Input data →
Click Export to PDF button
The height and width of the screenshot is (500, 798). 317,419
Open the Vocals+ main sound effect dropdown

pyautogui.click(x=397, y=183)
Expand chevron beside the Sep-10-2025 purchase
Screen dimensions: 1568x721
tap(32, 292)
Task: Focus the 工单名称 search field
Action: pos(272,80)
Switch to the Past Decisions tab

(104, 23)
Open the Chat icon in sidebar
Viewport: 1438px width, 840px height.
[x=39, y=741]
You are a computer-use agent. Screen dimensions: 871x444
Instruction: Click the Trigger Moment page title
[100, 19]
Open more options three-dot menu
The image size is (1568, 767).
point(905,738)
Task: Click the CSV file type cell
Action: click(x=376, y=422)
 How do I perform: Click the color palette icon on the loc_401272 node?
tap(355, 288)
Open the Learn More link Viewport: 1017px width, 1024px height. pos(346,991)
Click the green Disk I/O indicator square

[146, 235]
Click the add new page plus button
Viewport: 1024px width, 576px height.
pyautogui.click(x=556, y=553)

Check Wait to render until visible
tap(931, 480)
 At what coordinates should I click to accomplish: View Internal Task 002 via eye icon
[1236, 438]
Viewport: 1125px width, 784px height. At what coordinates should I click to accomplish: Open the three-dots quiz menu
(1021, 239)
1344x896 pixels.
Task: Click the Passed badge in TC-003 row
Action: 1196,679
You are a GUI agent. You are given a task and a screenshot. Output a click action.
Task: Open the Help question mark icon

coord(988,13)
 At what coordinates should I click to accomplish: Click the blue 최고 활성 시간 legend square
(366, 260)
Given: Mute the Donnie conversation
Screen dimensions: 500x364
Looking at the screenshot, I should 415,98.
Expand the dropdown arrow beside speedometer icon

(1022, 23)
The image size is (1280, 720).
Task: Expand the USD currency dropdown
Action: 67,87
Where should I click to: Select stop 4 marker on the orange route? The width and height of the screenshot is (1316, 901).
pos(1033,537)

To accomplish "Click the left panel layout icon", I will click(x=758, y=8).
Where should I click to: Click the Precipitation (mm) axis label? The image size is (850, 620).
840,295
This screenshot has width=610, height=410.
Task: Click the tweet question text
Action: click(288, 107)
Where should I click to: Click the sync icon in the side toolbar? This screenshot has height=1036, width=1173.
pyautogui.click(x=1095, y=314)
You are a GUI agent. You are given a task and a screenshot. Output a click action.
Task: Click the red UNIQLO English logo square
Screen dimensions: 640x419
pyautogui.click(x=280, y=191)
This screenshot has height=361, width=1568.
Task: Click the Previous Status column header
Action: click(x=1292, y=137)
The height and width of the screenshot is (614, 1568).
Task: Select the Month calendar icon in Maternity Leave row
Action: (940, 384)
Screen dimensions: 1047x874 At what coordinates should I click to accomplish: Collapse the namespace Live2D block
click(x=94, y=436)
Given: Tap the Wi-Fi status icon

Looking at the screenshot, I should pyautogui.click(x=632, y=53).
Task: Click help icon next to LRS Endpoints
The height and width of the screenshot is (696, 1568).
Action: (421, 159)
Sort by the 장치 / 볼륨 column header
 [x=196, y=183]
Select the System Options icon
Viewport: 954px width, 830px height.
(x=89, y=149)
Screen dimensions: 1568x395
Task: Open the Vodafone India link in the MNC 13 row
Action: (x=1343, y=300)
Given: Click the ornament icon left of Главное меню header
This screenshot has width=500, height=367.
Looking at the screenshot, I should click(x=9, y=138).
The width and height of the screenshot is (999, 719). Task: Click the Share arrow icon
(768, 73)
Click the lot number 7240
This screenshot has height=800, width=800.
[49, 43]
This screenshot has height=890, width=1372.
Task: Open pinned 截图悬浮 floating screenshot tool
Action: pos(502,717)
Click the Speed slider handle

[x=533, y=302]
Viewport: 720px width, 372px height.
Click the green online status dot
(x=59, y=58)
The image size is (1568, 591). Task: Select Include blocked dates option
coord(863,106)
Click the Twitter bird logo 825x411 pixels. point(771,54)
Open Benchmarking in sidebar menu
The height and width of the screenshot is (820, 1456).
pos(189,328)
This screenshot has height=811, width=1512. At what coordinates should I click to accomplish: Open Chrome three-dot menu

What you should do → Every entry above should be duplicated exactly.

Solution to this problem →
Click Export to PDF button
The height and width of the screenshot is (500, 798). 317,419
Open the Vocals+ main sound effect dropdown

pyautogui.click(x=397, y=183)
Expand chevron beside the Sep-10-2025 purchase
Screen dimensions: 1568x721
tap(32, 292)
Task: Focus the 工单名称 search field
Action: pos(272,80)
Switch to the Past Decisions tab

(104, 23)
Open the Chat icon in sidebar
Viewport: 1438px width, 840px height.
[x=39, y=741]
You are a computer-use agent. Screen dimensions: 871x444
Instruction: Click the Trigger Moment page title
[100, 19]
Open more options three-dot menu
The image size is (1568, 767).
point(905,738)
Task: Click the CSV file type cell
Action: click(x=376, y=422)
 How do I perform: Click the color palette icon on the loc_401272 node?
tap(355, 288)
Open the Learn More link Viewport: 1017px width, 1024px height. pos(346,991)
Click the green Disk I/O indicator square

[146, 235]
Click the add new page plus button
Viewport: 1024px width, 576px height.
pyautogui.click(x=556, y=553)

Check Wait to render until visible
tap(931, 480)
 At what coordinates should I click to accomplish: View Internal Task 002 via eye icon
[1236, 438]
Viewport: 1125px width, 784px height. At what coordinates should I click to accomplish: Open the three-dots quiz menu
(1021, 239)
1344x896 pixels.
Task: Click the Passed badge in TC-003 row
Action: 1196,679
You are a GUI agent. You are given a task and a screenshot. Output a click action.
Task: Open the Help question mark icon

coord(988,13)
 At what coordinates should I click to accomplish: Click the blue 최고 활성 시간 legend square
(366, 260)
Given: Mute the Donnie conversation
Screen dimensions: 500x364
Looking at the screenshot, I should 415,98.
Expand the dropdown arrow beside speedometer icon

(1022, 23)
The image size is (1280, 720).
Task: Expand the USD currency dropdown
Action: 67,87
Where should I click to: Select stop 4 marker on the orange route? The width and height of the screenshot is (1316, 901).
pos(1033,537)

To accomplish "Click the left panel layout icon", I will click(x=758, y=8).
Where should I click to: Click the Precipitation (mm) axis label? The image size is (850, 620).
840,295
This screenshot has width=610, height=410.
Task: Click the tweet question text
Action: click(288, 107)
Where should I click to: Click the sync icon in the side toolbar? This screenshot has height=1036, width=1173.
pyautogui.click(x=1095, y=314)
You are a GUI agent. You are given a task and a screenshot. Output a click action.
Task: Click the red UNIQLO English logo square
Screen dimensions: 640x419
pyautogui.click(x=280, y=191)
This screenshot has height=361, width=1568.
Task: Click the Previous Status column header
Action: click(x=1292, y=137)
The height and width of the screenshot is (614, 1568).
Task: Select the Month calendar icon in Maternity Leave row
Action: (940, 384)
Screen dimensions: 1047x874 At what coordinates should I click to accomplish: Collapse the namespace Live2D block
click(x=94, y=436)
Given: Tap the Wi-Fi status icon

Looking at the screenshot, I should pyautogui.click(x=632, y=53).
Task: Click help icon next to LRS Endpoints
The height and width of the screenshot is (696, 1568).
Action: (421, 159)
Sort by the 장치 / 볼륨 column header
 [x=196, y=183]
Select the System Options icon
Viewport: 954px width, 830px height.
(x=89, y=149)
Screen dimensions: 1568x395
Task: Open the Vodafone India link in the MNC 13 row
Action: (x=1343, y=300)
Given: Click the ornament icon left of Главное меню header
This screenshot has width=500, height=367.
Looking at the screenshot, I should click(x=9, y=138).
The width and height of the screenshot is (999, 719). Task: Click the Share arrow icon
(768, 73)
Click the lot number 7240
This screenshot has height=800, width=800.
[49, 43]
This screenshot has height=890, width=1372.
Task: Open pinned 截图悬浮 floating screenshot tool
Action: pos(502,717)
Click the Speed slider handle

[x=533, y=302]
Viewport: 720px width, 372px height.
Click the green online status dot
(x=59, y=58)
The image size is (1568, 591). Task: Select Include blocked dates option
coord(863,106)
Click the Twitter bird logo 825x411 pixels. point(771,54)
Open Benchmarking in sidebar menu
The height and width of the screenshot is (820, 1456).
pos(189,328)
This screenshot has height=811, width=1512. At what coordinates should I click to accomplish: Open Chrome three-dot menu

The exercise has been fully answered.